Führerschein weg – was nun?

Einmal zu schnell gefahren oder ein Gläschen zu viel getrunken und das deutsche Rechtssystem zeigt sich unbarmherzig. Der Führerschein ist weg. Und jetzt? Wenn Sie bisher lediglich die Androhung eines Fahrverbots erhalten haben, sollten Sie so schnell wie möglich einen Anwalt einschalten und Widerspruch einlegen (Gerne informieren wir Sie ausführlicher über Ihre Möglichkeiten). Selbst wenn Ihrem Widerspruch nicht stattgegeben wurde, haben Sie auf diese Weise zumindest das Zeitfenster verlängert, in dem Sie Ihren Führerschein abgeben können. In vielen Fällen lässt sich das Fahrverbot auch noch in eine erhöhte Geldbuße umwandeln, wenn Ihr Anliegen vor Gericht gebracht wird. Neben einer drohenden Kündigung ist auch das sogenannte „Augenblicksversagen“ ein guter Grund, das Fahrverbot zu umgehen.

Wenn das Fahrverbot unabwendbar ist, können Sie sich den Zeitpunkt zumindest beim ersten Vergehen selbst auswählen. Damit die Strafe nicht mit Ihren Arbeitszeiten kollidiert, empfiehlt es sich, den Jahresurlaub am Stück zu nehmen und das Fahrverbot auf diese Zeit zu legen. Das geht natürlich nur, wenn es sich dabei nur um ein einmonatiges Fahrverbot handelt. Der Zeitraum des Nicht-Fahrens beginnt mit dem Tag, an dem der Führerschein bei der Fahrerlaubnisbehörde abgegeben wird.
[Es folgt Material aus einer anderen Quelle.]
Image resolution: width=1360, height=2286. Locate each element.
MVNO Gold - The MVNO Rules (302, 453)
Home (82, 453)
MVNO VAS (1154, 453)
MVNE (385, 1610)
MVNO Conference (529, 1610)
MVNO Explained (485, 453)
Da Briefe schon einmal länger brauchen können oder sogar verloren gehen, bringen Sie das Dokument am besten persönlich bei der Behörde vorbei. Hier können Sie es auch wieder abholen, wenn das Fahrverbot vorüber ist.

Wurde nicht nur ein Fahrverbot ausgesprochen, sondern der Führerschein entzogen, wird die Sache etwas kniffliger. Wenn ein Aufbauseminar angeordnet wurde, sollten Sie sich möglichst schnell um einen Platz kümmern, denn diese Schulungen sind oft lange ausgebucht, was die Rückgabe des Führerscheins verzögert. Wer die Auflage zu einer medizinisch-psychologischen Untersuchung hat, muss insbesondere im Zusammenhang mit Drogen nachweisen können, dass er diese nicht mehr konsumiert. Das geschieht durch regelmäßige Drogentests, deren Nachweise man bei der Untersuchung vorlegt. Fällt die MPU positiv aus, kann man danach eine erneute Fahrprüfung ablegen und erhält bei Bestehen den Führerschein zurück.